07/10/2021 às 10h01min - Atualizada em 07/10/2021 às 10h01min

O DOJ de Biden ordenou ao Google que desmascarasse americanos que pesquisaram 'certas palavras-chave'

De acordo com documentos judiciais não lacrados que vazaram, o governo Biden ordenou secretamente ao Google que desmascarasse os americanos que buscavam frases específicas que eram do interesse do governo dos Estados Unidos.

Luiz Custodio - Luiz cUSTODIO
Zerohedge.com

Usando polêmicas “garantias de teclado”, o DOJ de Biden pediu ao Google que fornecesse os detalhes privados de usuários que pesquisaram por palavras-chave específicas.
 

De acordo com um relatório da Forbes , o Departamento de Justiça inadvertidamente abriu os documentos em setembro (que foram rapidamente lacrados).
 

O primeiro caso dessa invasão de privacidade orwelliana foi em 2019, quando investigadores federais estavam em busca de homens que eles acreditavam que traficavam para sexo com menores. De acordo com um mandado de busca, o menor desapareceu, mas reapareceu um ano depois e afirmou ter sido sequestrado e estuprado. Os investigadores ordenaram ao Google que revelasse os endereços IP de qualquer pessoa que tivesse pesquisado o nome do menor. O gigante da tecnologia avidamente forneceu aos agentes os detalhes de qualquer pessoa que fizesse essas pesquisas.
 

Relatórios do Zerohedge.com : Houve outros raros exemplos dos chamados mandados de palavras-chave, como em 2020, quando a polícia perguntou ao Google se alguém procurava o endereço de uma vítima de incêndio criminoso no caso de extorsão do governo contra o cantor R Kelly. Então, em 2017, um juiz de Minnesota solicitou que o Google fornecesse informações sobre qualquer pessoa que pesquisasse o nome de uma vítima de fraude.  


A Forbes  também adicionou esta atualização pós-publicação:
 

Após a publicação, Jennifer Lynch, diretora de litígios de vigilância da Electronic Frontier Foundation (EFF), destacou  três outros mandados de palavras-chave do Google  que foram usados ​​na investigação de bombardeios em série em Austin em 2018, que resultaram na morte de duas pessoas.

Não muito discutidos na época, os pedidos parecem ainda mais amplos do que o anterior,  solicitando endereços de IP e informações da conta do Google de indivíduos que pesquisaram vários endereços e alguns termos associados à fabricação de bombas, como “explosivos baixos” e “bomba de cano . ” Pedidos semelhantes foram atendidos na Microsoft e no Yahoo para seus respectivos mecanismos de busca.

Quanto aos dados que as empresas de tecnologia forneceram aos investigadores, essa informação permanece sigilosa.

Você pode ler os pedidos no Google  aqui,  aqui  e  aquiOs pedidos da Microsoft e do Yahoo podem ser encontrados  aqui e  aqui .


Todos os anos, o Google responde a milhares de ordens de garantia, mas a palavra-chave mais recente é uma estratégia inteiramente nova dos investigadores do governo e está se tornando cada vez mais controversa.
 

“Vasculhar o banco de dados de histórico de pesquisa do Google permite que a polícia identifique pessoas apenas com base no que elas podem estar pensando, por qualquer motivo, em algum momento no passado”, disse Jennifer Granick, conselheira de vigilância e segurança cibernética da American Civil Liberties Union.

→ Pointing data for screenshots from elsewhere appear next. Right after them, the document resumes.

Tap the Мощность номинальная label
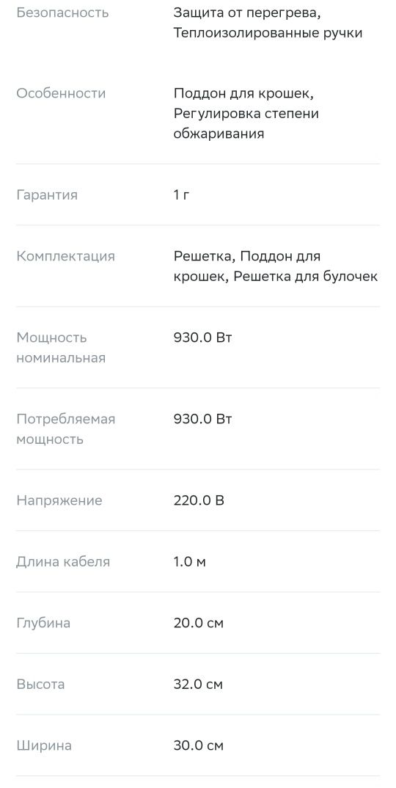The image size is (396, 788). pos(61,348)
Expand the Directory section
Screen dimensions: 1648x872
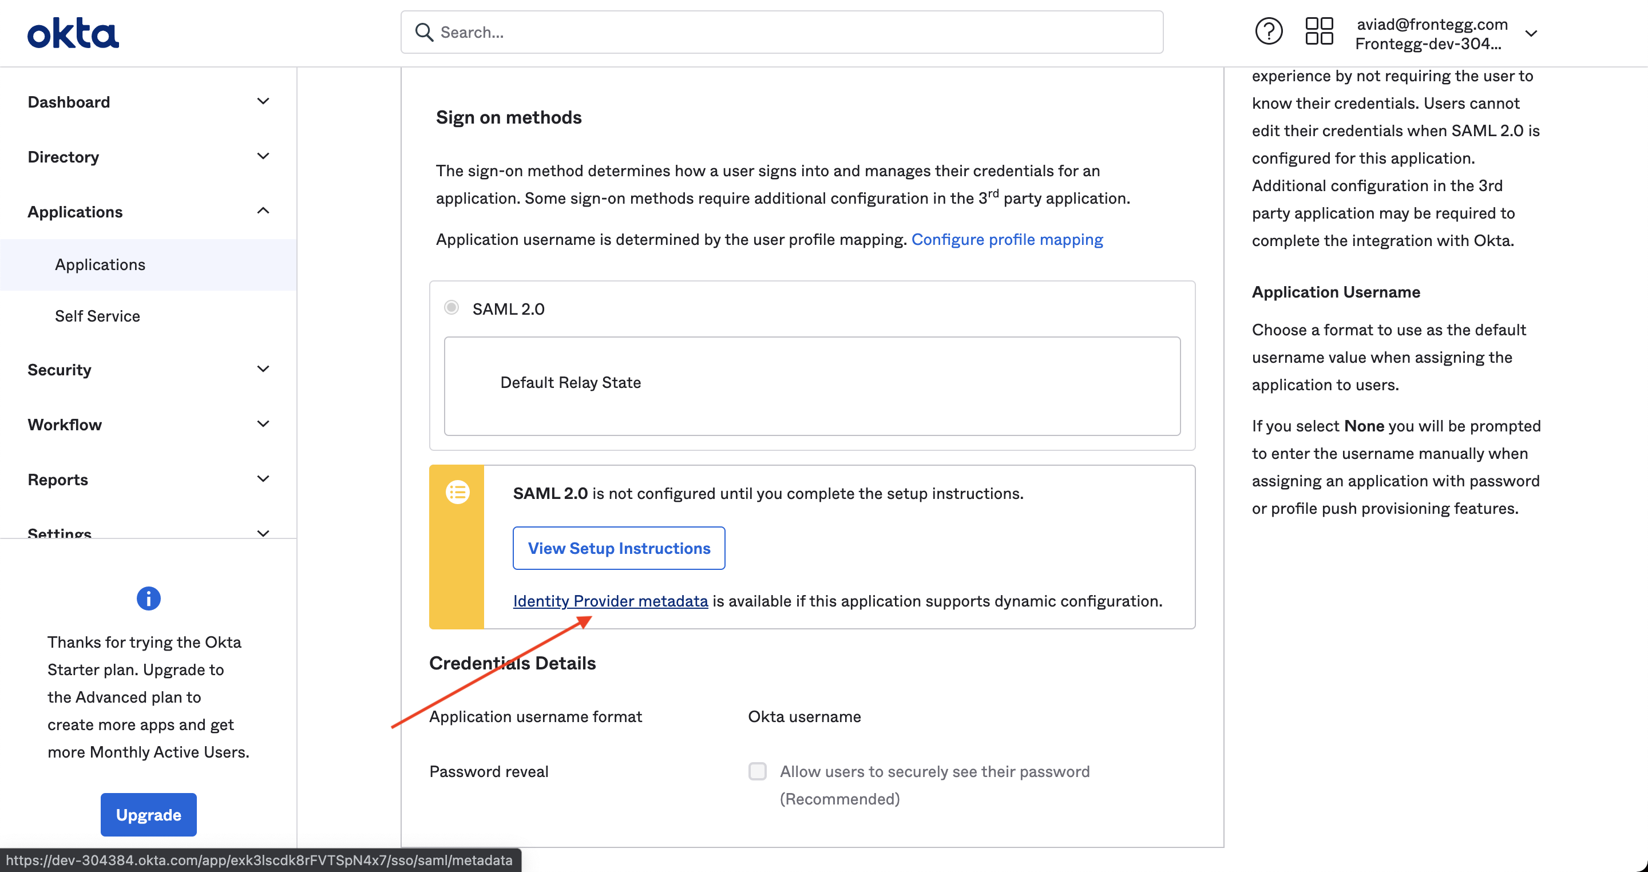(x=263, y=157)
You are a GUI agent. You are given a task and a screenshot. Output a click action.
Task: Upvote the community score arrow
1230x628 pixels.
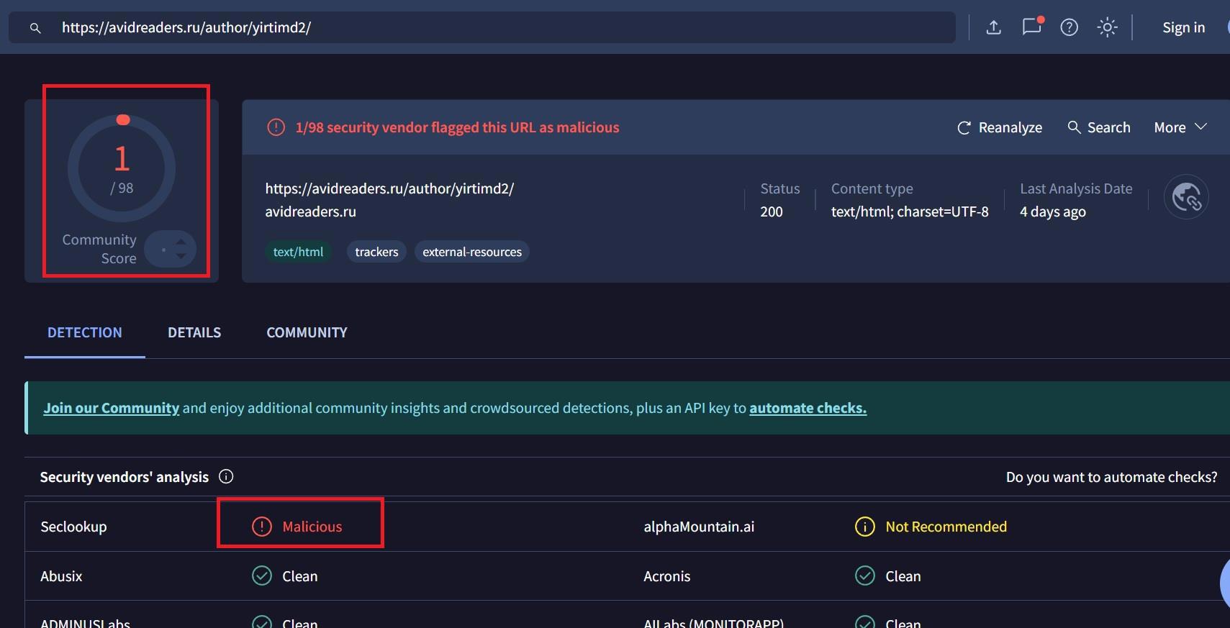pos(181,242)
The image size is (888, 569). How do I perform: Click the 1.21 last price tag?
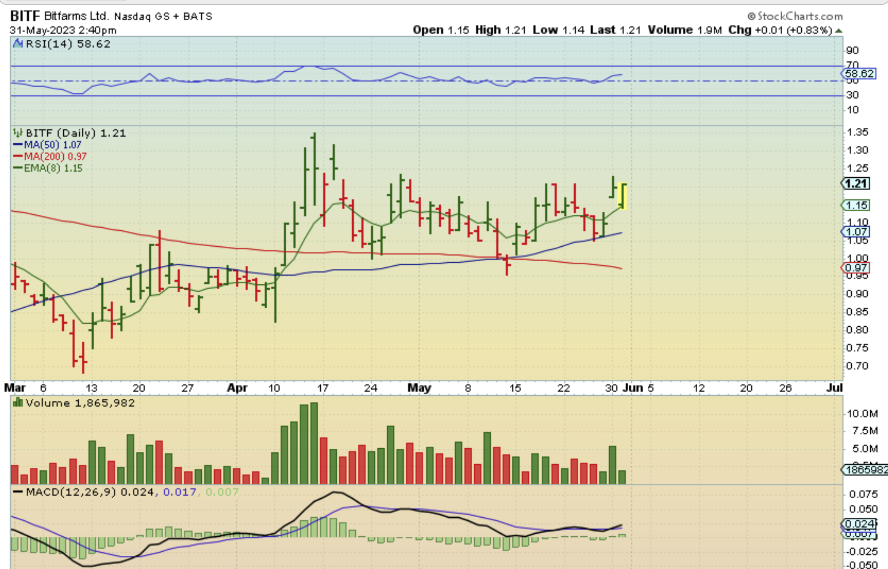tap(856, 184)
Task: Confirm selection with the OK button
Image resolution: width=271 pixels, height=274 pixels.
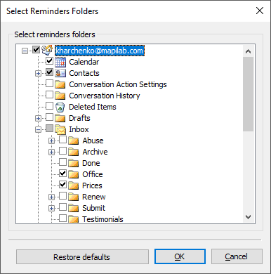Action: (180, 256)
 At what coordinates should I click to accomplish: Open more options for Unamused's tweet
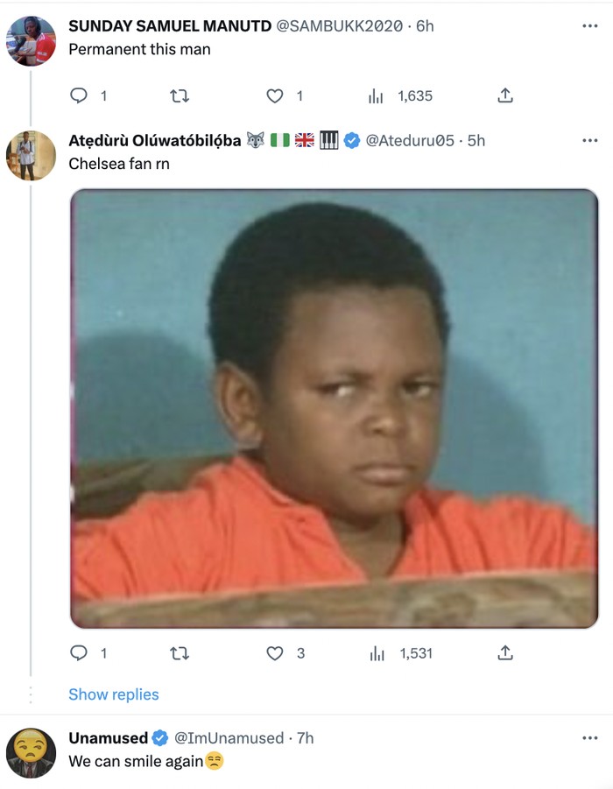(589, 738)
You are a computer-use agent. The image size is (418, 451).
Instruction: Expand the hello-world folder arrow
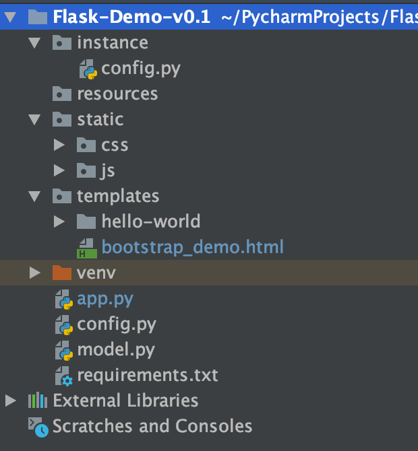(59, 221)
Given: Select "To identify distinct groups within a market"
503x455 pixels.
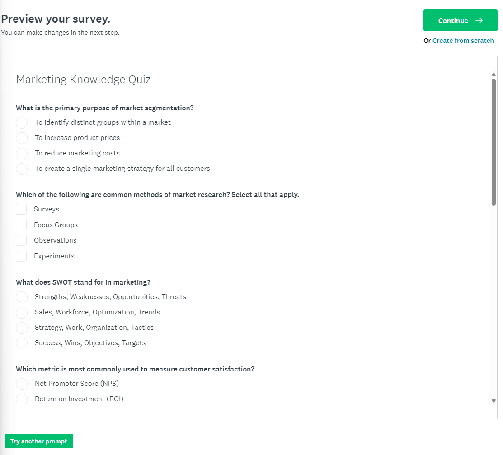Looking at the screenshot, I should (22, 122).
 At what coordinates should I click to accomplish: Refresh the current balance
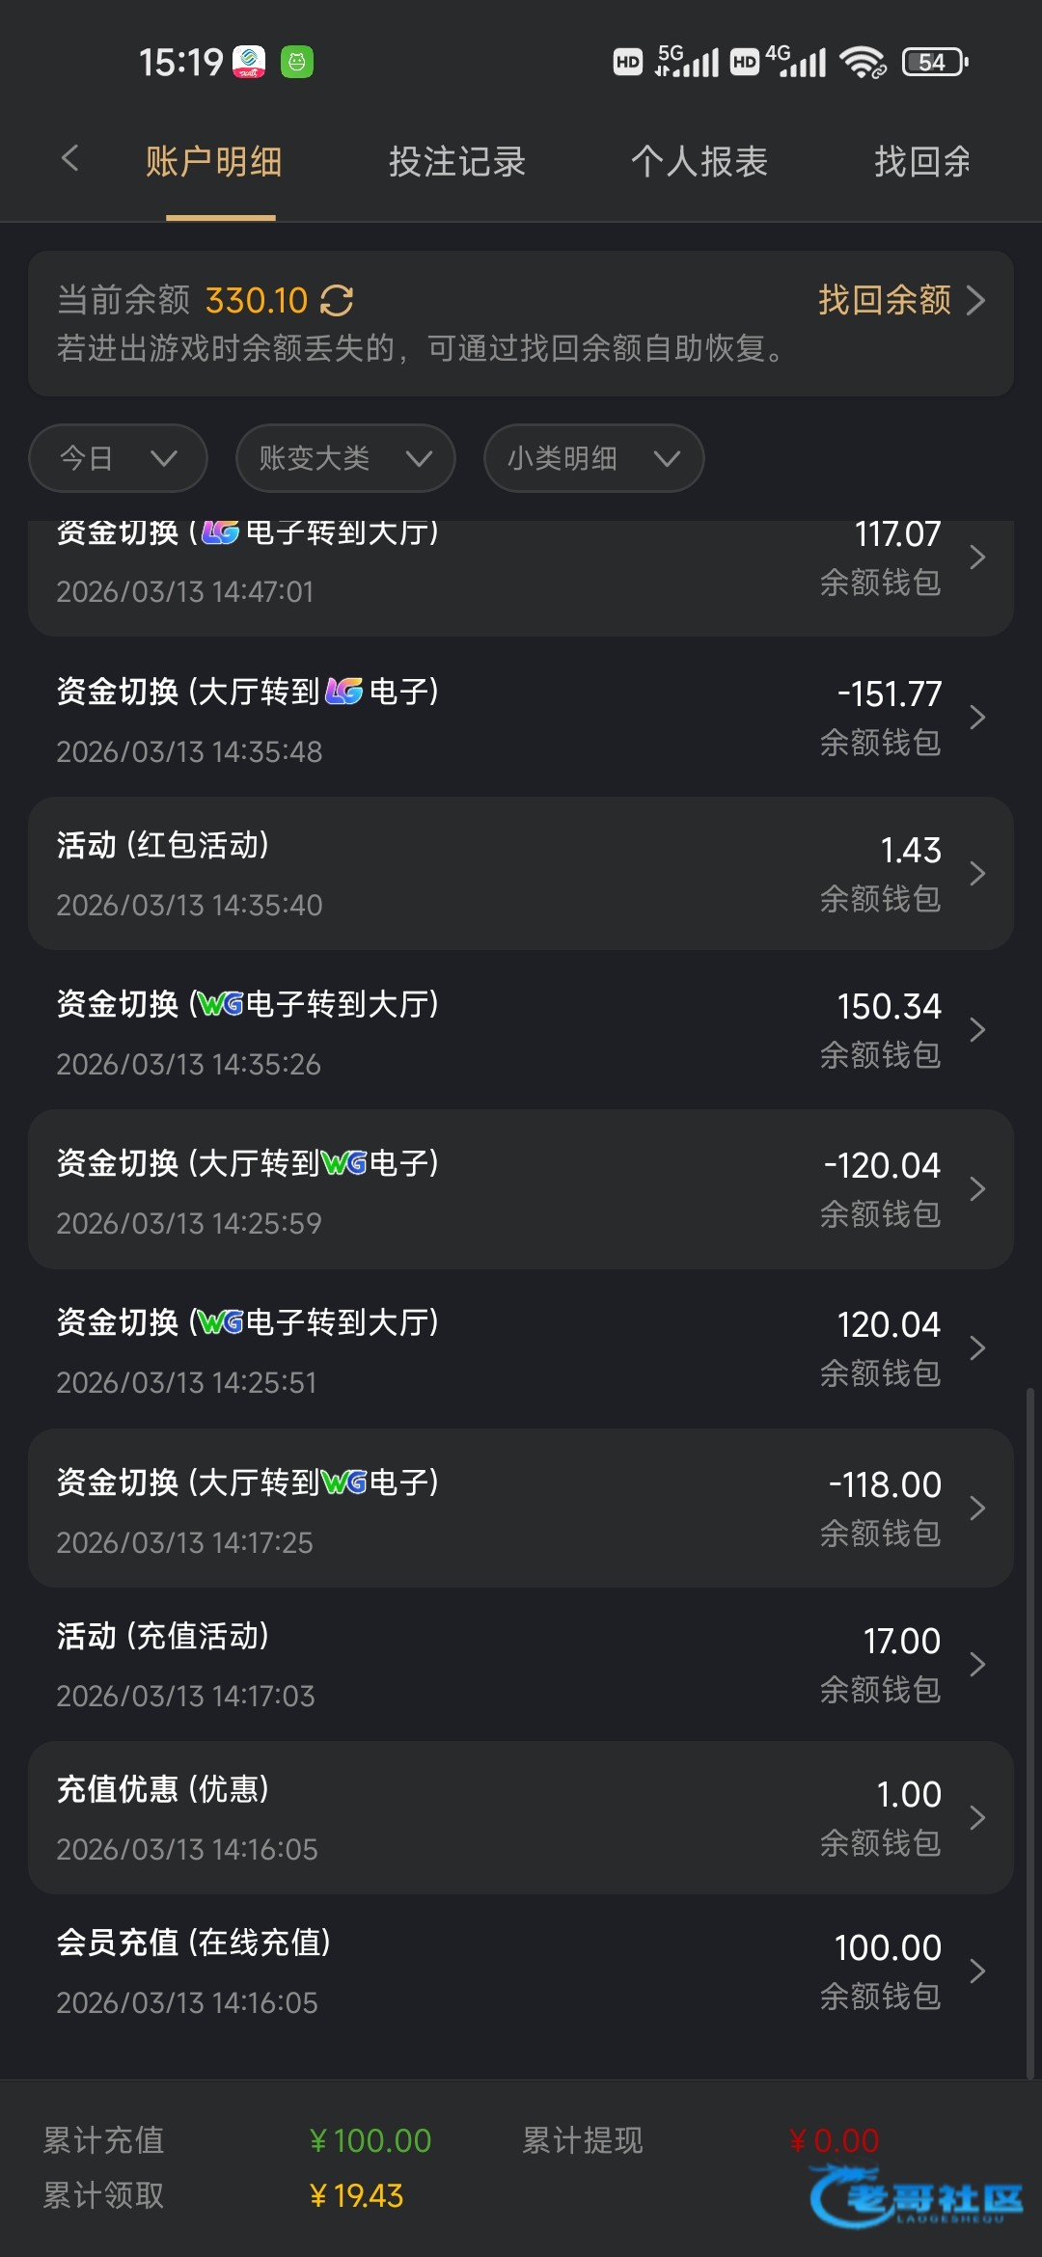click(x=337, y=301)
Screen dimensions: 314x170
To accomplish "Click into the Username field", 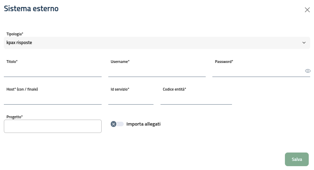I will 157,71.
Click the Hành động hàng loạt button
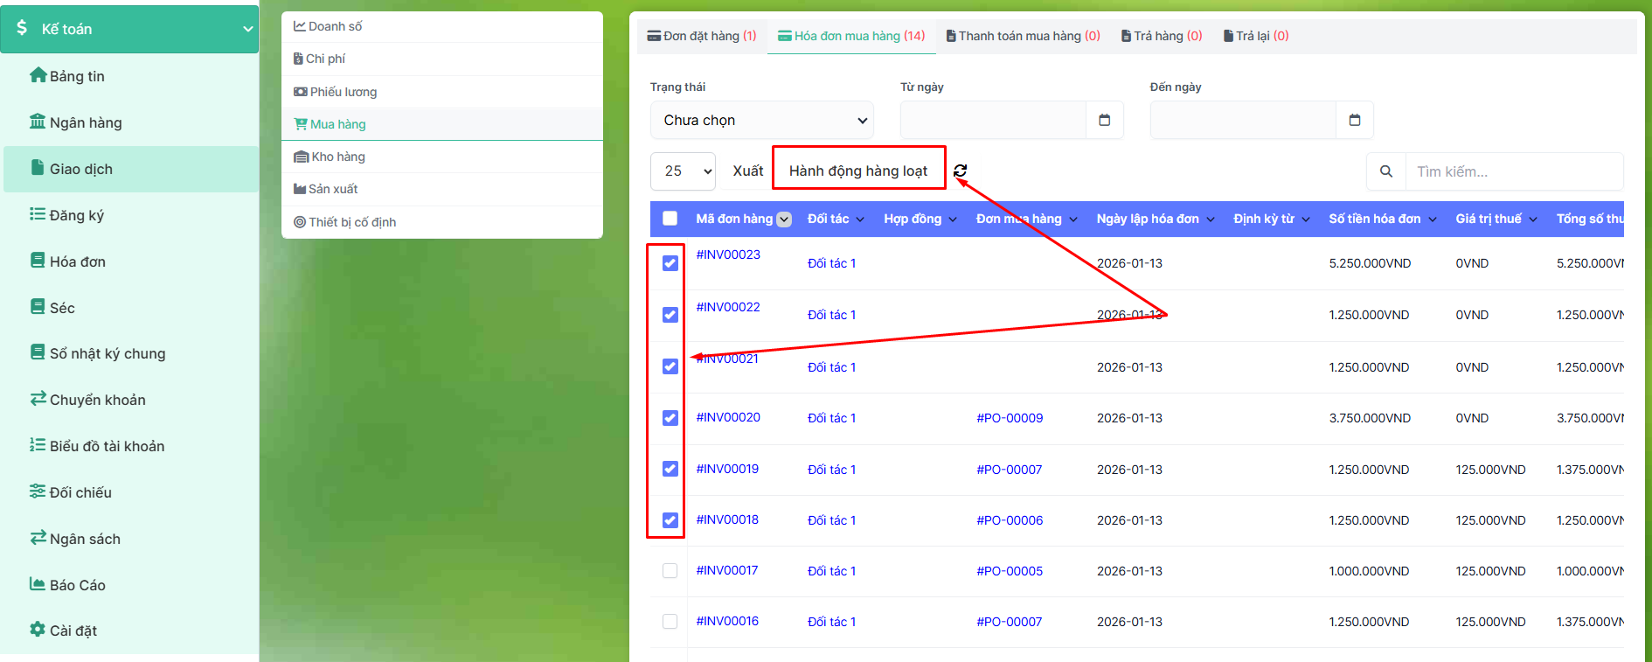1652x662 pixels. [x=858, y=171]
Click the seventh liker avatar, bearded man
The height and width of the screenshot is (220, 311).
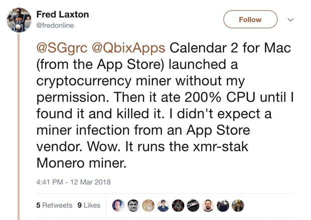(x=208, y=205)
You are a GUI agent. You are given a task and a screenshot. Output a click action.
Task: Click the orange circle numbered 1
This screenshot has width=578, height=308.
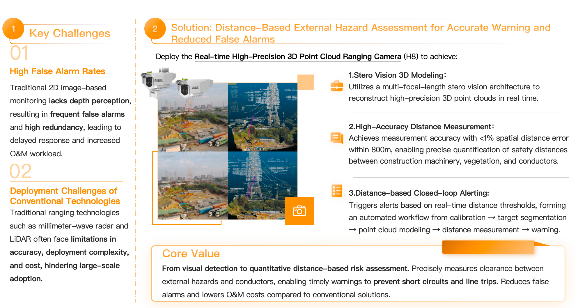click(13, 29)
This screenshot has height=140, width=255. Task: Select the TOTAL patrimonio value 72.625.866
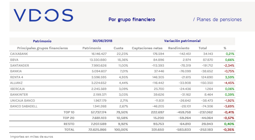(96, 130)
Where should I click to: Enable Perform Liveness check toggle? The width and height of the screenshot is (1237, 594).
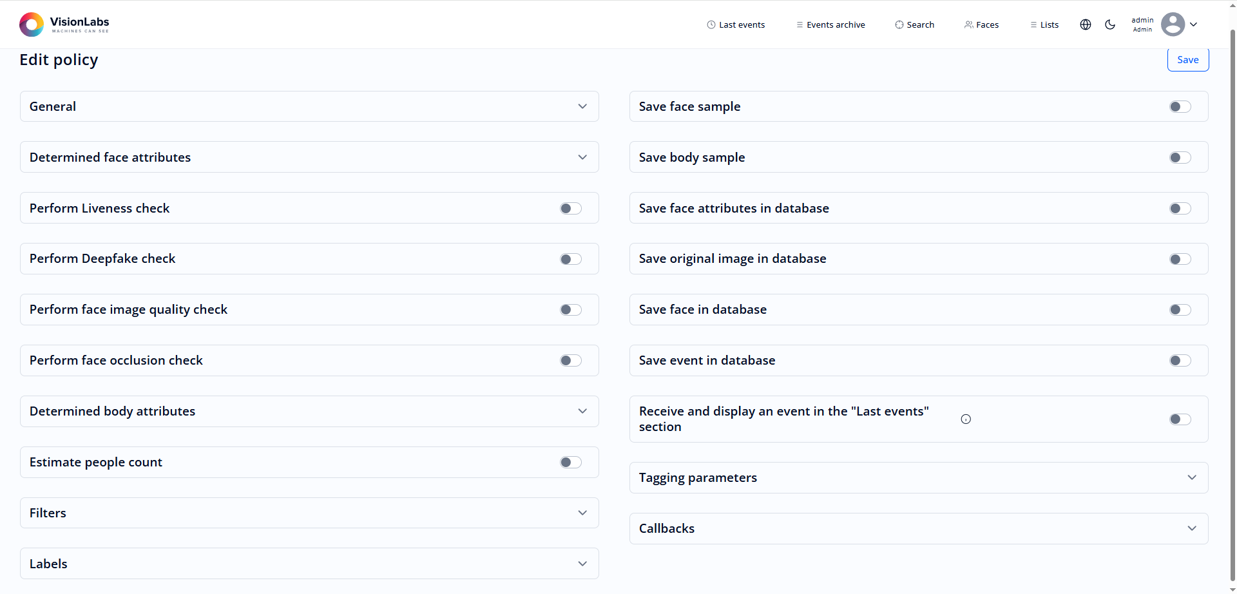(570, 208)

Forbes. “Essa técnica nunca antes possível ameaça os interesses da Primeira Emenda e inevitavelmente varrerá pessoas inocentes, especialmente se os termos de palavra-chave não forem exclusivos e o prazo não for preciso. Para piorar as coisas, a polícia está atualmente fazendo isso em segredo, o que isola a prática do debate público e da regulamentação ”  , acrescentou ela.
 

O Google respondeu a notícias sobre garantias de palavras-chave secretas e defendeu sua decisão: 
 

“Tal como acontece com todas as solicitações de aplicação da lei, temos um processo rigoroso que é projetado para proteger a privacidade de nossos usuários ao mesmo tempo em que apoiamos o importante trabalho de aplicação da lei”, disse um porta-voz do Google.


Registros judiciais analisados ​​pela Forbes mostram que o Google forneceu dados sobre pessoas que procuraram por palavras-chave específicas, o que é mais uma evidência de que os  EUA estão se transformando em um estado autoritário de  monitoramento  e  vigilância  de atividades online  como os da China.